Installation Photo - 2009 Galerie König, Kunsthof, Berlin, Germany

Meditation has been defined as: "self regulation of attention, in the service of self-inquiry, in the here and now." Joe Barnes, an American artist with increasing global relevance, has lived and worked in the epicenter of urban civilization- New York City- for much of his life. NYC is a place well known for it's contagious electricity and constant chaos- the obvious antithesis of all things contemplative and quiet. But it is here where Joe Barnes creates, amongst this city's endless noise and excitement, his serenely powerful paintings. In a white studio, in his white loft, he creates zen compositions filled with silent beauty. These art works; inviting, rich paintings on canvas and paper, are meditations on serenity. Joe Barnes' skill in expressing a sense of contemplation through the subtle application of color, or alternatively, the absence of color- is profound. No figures, no iconography, no obvious symbols, only tranquil fields of saturated pigment. He delivers this restrained aesthetic through singular works of complex vermillion, deepest cobalt, metallic grey/not grey, with intent and purpose. Whenever we view Barnes paintings or drawings, we are privileged to share in his personal experience with "the here and now". Asked to explain what happens when he begins new work, Barnes replies, "I usually choose both the color and size of the painting, at the same time. My aim is to give a sense of total immersion into a space...striving to bring calmness and tranquility to the finished painting.

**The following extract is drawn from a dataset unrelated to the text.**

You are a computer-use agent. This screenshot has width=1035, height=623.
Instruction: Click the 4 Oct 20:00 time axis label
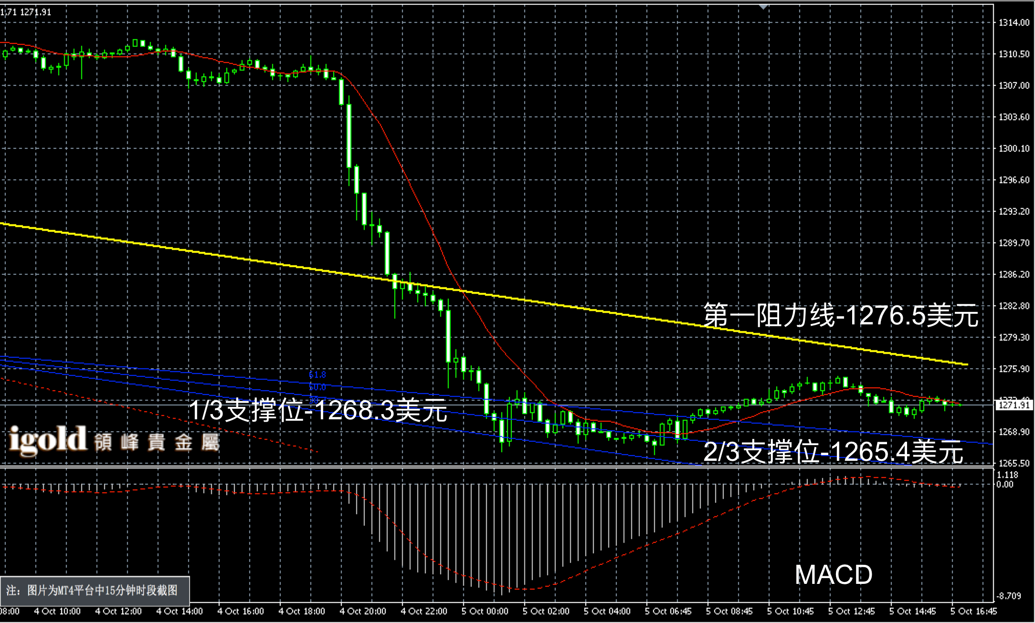(362, 611)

So the way the paint takes to the surface is crucial and after repeated applications I hope to convey an overall feeling of oneness. That which results is a meditation- empty space and quietude through color." How can an aesthetic simultaneously express something both voluptuous and restrained? Paring down extraneous details, conscious discipline, a tremendous passion for color and devotion to technique can't hurt. Whatever the secret may be, Joe Barnes has again succeeded in effortlessly capturing these artistic contradictions through his newest collection of work.